*** Begin section ***

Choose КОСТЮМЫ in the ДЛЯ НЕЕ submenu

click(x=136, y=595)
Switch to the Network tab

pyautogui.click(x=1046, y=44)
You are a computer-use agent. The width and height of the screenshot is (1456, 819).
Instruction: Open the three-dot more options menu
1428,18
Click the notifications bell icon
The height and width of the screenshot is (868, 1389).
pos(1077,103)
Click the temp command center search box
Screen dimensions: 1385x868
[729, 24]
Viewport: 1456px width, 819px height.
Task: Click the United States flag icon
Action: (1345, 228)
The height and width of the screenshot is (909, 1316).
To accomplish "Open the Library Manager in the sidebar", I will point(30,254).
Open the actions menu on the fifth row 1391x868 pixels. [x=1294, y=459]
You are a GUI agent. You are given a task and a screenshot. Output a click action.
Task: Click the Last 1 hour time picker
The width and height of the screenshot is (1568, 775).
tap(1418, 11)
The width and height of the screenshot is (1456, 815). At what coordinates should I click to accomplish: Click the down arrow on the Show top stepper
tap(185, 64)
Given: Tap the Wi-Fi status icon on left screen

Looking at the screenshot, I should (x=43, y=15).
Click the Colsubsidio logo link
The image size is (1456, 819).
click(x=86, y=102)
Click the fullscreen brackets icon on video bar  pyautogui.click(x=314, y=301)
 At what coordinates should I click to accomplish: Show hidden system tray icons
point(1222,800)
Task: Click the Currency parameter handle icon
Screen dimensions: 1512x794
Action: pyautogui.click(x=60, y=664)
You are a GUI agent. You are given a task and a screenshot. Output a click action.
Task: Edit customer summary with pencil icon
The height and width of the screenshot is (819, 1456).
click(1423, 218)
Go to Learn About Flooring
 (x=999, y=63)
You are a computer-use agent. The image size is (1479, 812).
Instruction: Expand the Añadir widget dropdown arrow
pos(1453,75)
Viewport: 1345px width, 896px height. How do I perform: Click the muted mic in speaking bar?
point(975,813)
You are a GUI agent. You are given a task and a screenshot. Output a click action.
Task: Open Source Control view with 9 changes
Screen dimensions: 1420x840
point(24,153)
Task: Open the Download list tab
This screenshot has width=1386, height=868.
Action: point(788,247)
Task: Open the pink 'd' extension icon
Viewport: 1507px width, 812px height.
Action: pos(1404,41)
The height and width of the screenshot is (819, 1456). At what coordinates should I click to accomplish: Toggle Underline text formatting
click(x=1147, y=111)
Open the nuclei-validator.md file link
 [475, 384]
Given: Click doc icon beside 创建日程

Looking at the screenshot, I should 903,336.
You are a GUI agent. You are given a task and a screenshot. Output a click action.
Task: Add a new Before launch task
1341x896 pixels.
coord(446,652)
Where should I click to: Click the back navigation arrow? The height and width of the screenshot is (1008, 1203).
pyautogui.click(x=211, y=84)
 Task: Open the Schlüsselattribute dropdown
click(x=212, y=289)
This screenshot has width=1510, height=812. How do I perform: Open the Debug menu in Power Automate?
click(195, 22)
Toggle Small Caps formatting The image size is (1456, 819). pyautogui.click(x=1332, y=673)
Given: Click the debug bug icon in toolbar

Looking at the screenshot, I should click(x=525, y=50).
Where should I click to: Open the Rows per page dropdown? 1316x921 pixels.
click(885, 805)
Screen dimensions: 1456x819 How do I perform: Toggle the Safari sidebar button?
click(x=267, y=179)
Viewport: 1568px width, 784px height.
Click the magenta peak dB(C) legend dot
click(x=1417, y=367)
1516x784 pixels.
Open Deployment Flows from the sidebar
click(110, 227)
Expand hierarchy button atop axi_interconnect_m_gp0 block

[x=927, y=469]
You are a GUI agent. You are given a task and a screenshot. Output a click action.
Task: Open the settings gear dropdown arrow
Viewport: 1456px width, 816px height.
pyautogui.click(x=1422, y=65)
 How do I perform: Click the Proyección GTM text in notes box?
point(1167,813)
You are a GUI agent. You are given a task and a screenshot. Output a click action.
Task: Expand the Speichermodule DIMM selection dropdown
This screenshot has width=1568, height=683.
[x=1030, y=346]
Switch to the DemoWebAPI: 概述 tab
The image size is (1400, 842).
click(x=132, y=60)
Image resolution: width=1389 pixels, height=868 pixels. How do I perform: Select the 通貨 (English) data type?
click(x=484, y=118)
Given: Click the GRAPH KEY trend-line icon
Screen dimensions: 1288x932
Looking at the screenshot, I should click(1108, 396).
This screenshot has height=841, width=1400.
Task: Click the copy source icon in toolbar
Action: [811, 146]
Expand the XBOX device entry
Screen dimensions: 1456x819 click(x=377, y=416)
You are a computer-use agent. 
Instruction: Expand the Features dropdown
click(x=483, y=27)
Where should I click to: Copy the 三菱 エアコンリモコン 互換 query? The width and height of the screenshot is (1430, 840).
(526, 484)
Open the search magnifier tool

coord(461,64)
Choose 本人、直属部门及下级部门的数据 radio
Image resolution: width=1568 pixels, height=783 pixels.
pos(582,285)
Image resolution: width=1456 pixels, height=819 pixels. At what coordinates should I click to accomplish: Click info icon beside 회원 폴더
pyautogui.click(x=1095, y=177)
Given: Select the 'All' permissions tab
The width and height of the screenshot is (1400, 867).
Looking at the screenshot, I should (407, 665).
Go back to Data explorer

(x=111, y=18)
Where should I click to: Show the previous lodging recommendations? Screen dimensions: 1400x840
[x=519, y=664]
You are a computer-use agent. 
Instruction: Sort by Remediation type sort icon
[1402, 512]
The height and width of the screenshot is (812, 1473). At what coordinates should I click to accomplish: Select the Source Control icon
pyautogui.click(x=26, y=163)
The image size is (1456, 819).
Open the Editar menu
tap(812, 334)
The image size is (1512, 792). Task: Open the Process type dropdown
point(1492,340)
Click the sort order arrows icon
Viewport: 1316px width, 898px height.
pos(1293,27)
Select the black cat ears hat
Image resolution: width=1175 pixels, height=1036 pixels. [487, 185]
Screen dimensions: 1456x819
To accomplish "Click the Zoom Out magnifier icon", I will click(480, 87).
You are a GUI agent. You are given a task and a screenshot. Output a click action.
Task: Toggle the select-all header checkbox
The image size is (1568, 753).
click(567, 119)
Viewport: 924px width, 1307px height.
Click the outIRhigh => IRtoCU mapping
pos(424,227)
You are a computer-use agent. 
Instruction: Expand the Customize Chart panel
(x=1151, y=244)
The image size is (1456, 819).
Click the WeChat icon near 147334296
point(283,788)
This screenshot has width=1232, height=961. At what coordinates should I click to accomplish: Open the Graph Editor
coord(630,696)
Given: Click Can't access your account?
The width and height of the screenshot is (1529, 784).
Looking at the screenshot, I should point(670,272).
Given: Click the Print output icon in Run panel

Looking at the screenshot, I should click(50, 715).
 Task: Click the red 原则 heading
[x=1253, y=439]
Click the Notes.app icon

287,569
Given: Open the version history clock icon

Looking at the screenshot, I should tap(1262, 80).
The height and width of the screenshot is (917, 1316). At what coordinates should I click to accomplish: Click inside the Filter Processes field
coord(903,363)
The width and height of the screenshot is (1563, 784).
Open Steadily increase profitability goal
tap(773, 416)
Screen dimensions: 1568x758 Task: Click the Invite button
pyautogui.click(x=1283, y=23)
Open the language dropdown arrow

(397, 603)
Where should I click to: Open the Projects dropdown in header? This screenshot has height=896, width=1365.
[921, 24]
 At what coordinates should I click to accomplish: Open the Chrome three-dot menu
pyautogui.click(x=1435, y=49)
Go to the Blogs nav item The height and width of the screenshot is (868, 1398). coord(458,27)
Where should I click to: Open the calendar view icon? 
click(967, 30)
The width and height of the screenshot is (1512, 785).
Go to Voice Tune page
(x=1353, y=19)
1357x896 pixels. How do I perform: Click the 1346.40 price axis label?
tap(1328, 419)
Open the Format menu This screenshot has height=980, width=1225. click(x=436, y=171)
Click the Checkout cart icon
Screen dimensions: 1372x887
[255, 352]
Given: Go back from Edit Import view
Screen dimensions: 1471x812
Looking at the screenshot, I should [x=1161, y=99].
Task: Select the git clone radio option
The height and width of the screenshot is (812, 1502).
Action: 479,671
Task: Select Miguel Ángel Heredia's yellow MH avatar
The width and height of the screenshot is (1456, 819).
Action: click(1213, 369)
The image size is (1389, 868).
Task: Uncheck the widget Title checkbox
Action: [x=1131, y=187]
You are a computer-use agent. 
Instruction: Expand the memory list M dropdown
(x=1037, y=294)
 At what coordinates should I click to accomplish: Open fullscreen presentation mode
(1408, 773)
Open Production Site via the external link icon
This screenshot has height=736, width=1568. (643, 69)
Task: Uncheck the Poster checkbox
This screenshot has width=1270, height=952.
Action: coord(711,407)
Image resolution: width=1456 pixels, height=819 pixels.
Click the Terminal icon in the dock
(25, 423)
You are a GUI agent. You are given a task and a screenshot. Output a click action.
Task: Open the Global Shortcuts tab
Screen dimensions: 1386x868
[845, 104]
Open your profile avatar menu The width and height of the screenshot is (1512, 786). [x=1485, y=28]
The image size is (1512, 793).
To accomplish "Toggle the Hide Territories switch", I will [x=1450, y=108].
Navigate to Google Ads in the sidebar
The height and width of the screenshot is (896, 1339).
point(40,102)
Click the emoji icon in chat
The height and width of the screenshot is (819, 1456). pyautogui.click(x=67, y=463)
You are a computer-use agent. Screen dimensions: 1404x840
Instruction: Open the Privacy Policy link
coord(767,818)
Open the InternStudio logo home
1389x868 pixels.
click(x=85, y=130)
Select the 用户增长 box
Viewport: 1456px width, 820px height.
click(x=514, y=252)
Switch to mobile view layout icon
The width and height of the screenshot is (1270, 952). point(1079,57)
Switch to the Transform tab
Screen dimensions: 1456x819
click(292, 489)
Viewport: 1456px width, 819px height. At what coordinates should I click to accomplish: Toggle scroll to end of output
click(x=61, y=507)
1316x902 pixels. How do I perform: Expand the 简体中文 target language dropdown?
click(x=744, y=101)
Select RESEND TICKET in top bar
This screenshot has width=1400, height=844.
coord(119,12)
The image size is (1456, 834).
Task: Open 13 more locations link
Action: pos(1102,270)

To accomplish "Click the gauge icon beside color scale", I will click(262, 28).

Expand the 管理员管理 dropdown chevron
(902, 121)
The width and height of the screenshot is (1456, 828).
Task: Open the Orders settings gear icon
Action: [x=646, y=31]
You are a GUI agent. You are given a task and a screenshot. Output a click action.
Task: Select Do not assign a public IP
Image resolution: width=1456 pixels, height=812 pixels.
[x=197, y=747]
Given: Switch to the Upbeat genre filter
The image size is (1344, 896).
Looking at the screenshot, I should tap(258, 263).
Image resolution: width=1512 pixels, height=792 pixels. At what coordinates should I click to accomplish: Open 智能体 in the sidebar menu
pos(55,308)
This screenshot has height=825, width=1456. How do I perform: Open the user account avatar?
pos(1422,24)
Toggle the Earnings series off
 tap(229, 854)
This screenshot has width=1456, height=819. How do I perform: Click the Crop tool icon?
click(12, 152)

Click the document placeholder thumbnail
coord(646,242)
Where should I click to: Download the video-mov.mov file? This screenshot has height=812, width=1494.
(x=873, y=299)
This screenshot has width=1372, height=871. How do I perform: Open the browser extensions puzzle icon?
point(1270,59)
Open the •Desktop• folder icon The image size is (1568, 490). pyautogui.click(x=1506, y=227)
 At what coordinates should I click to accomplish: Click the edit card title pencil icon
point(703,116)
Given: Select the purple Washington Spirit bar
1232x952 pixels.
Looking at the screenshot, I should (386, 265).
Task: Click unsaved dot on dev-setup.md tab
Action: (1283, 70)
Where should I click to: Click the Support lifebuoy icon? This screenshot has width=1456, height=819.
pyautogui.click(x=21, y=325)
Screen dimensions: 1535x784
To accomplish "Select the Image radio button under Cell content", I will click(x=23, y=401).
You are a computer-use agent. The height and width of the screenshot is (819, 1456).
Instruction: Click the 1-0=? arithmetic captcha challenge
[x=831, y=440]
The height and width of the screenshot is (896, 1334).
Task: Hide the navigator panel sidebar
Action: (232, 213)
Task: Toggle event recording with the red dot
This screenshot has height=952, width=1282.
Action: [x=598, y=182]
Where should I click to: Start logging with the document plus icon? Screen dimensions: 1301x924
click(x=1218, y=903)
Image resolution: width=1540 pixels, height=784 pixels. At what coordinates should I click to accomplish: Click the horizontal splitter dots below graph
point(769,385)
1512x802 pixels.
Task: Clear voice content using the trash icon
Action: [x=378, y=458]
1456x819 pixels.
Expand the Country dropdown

*** End section ***

◆ **What is being asked**
The string "your" marks the lines to copy; report each of them from the data above.

◆ **Exercise answer**
Given: Click Can't access your account?
Open your profile avatar menu The width and height of the screenshot is (1512, 786). [x=1485, y=28]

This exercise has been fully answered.